_Exercise brief_.
Your task is to repeat, word for word, the line containing "Temas (1040, 110)" and all lines that follow it to the end of the material, and no other lines.

---- Supplied records

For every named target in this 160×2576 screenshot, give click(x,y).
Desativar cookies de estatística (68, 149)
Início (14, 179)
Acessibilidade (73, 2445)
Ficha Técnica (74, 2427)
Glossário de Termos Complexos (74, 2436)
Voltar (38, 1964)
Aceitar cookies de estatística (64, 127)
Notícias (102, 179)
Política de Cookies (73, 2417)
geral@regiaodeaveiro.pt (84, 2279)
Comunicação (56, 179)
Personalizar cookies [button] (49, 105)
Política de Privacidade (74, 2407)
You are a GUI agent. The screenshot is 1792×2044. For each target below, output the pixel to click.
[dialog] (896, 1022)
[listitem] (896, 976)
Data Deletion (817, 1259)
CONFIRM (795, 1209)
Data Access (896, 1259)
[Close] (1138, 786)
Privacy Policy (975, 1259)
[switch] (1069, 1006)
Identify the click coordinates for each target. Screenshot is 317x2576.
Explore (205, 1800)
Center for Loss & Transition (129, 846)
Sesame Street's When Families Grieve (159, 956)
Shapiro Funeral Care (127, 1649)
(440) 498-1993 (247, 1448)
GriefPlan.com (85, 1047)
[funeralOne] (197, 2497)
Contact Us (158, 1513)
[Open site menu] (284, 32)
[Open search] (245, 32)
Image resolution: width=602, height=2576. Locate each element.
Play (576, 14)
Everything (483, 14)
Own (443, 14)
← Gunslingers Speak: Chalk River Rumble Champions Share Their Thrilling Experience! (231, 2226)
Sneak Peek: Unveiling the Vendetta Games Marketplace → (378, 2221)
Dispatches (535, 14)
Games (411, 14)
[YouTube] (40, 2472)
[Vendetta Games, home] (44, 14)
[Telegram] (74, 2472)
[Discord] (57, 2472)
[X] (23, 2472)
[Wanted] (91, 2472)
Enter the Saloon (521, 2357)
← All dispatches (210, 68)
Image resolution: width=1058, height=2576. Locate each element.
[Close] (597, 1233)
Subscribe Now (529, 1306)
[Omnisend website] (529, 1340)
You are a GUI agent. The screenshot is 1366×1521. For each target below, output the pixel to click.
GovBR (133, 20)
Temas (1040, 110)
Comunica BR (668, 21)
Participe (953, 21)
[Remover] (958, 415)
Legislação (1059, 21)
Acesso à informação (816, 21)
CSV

--------

_Your response_.
Temas (1040, 110)
Comunica BR (668, 21)
Participe (953, 21)
[Remover] (958, 415)
Legislação (1059, 21)
Acesso à informação (816, 21)
CSV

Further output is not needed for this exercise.